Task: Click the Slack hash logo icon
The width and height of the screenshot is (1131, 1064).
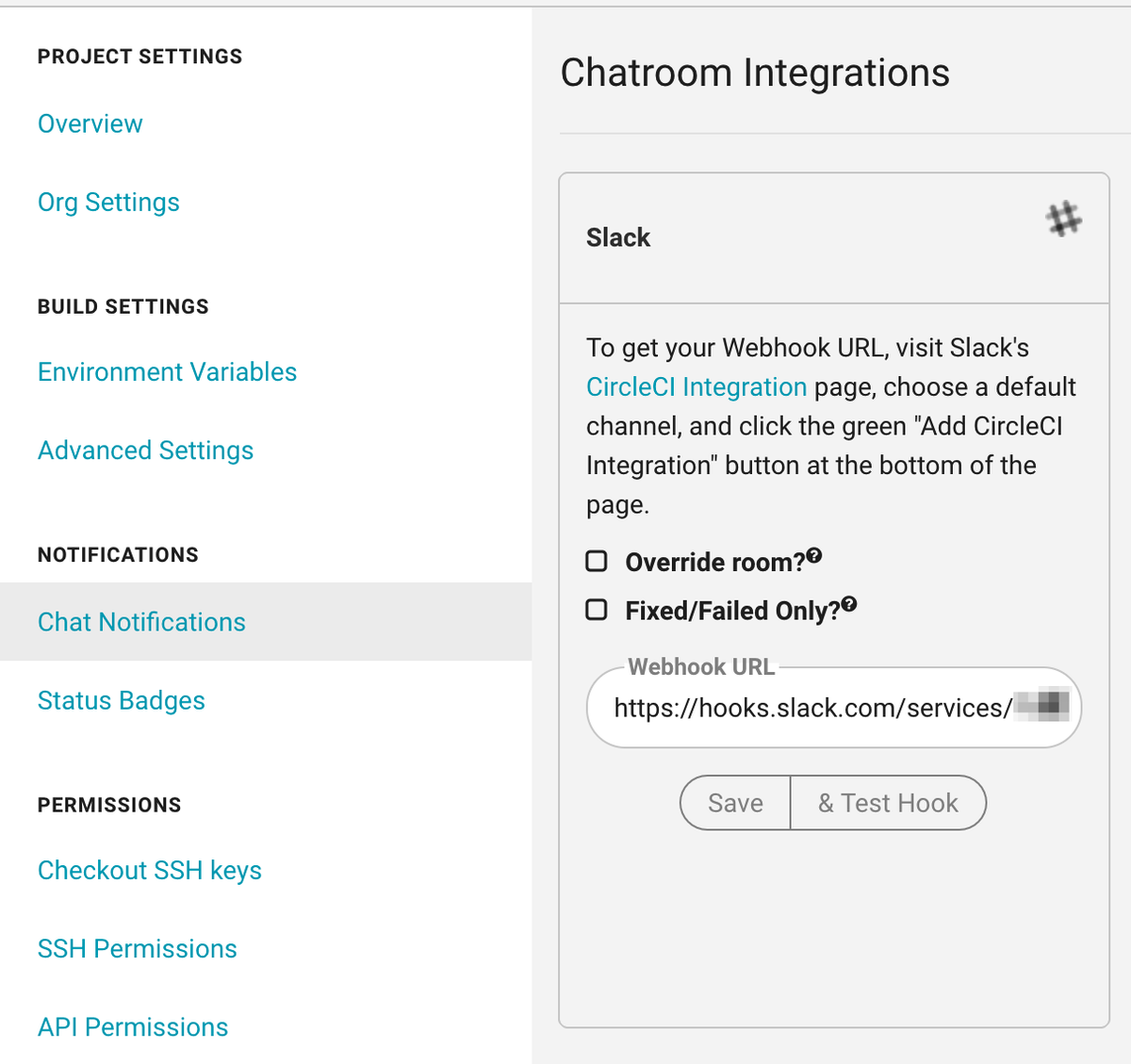Action: pos(1063,219)
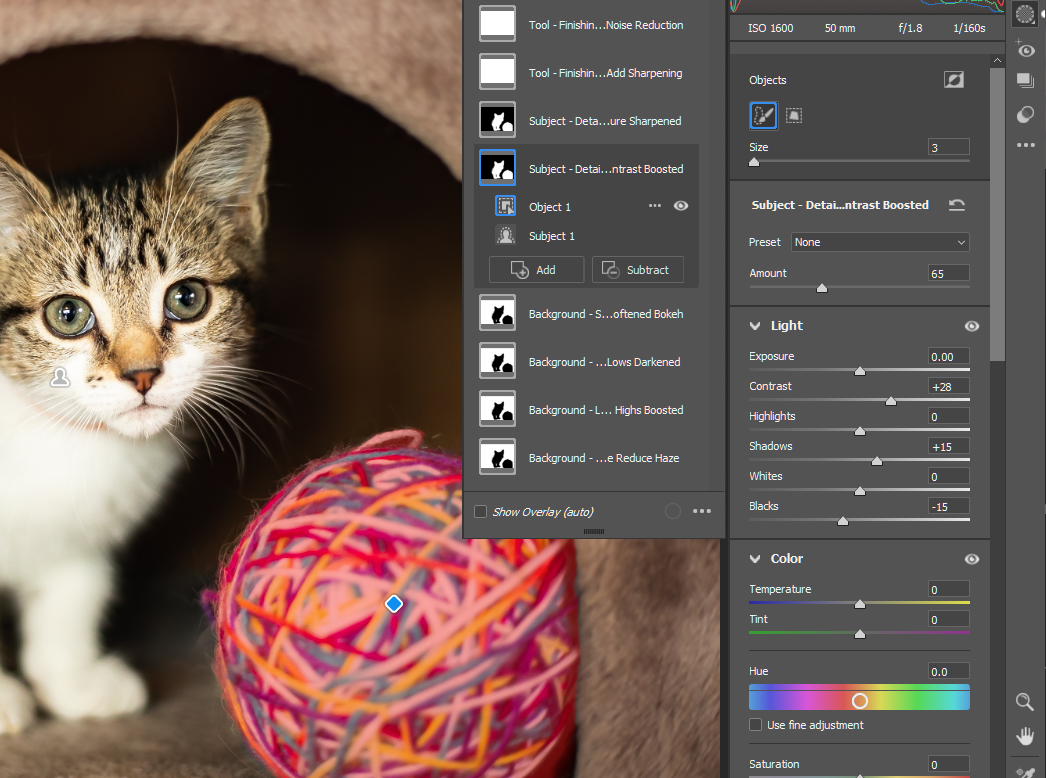
Task: Open the Preset dropdown
Action: tap(880, 242)
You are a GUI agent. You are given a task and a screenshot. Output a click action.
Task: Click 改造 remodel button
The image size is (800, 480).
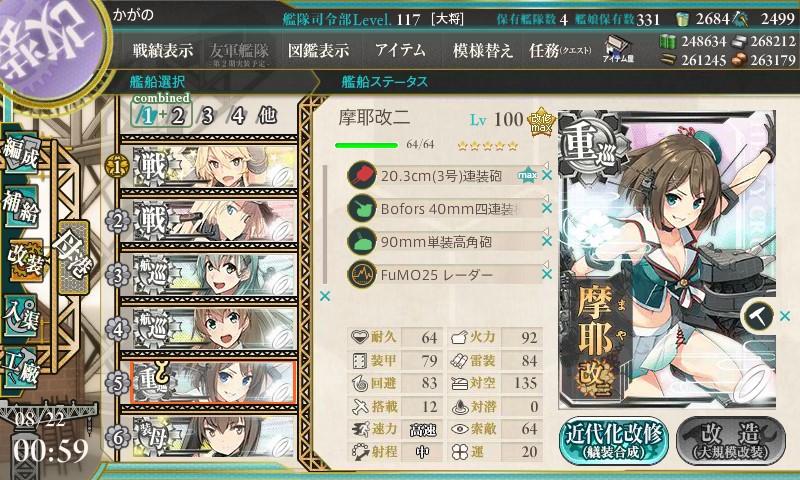[731, 441]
________________
> [About this task] Apart from the pictures, the material above has to be repeated exactly.

> [Finished task]
Task: Click the Slack hash logo icon
The width and height of the screenshot is (1131, 1064).
Action: pos(1063,219)
Task: Open the Preset dropdown
Action: tap(880, 242)
You are a GUI agent. You are given a task and a screenshot. Output a click action.
Task: Click 改造 remodel button
The image size is (800, 480).
[731, 441]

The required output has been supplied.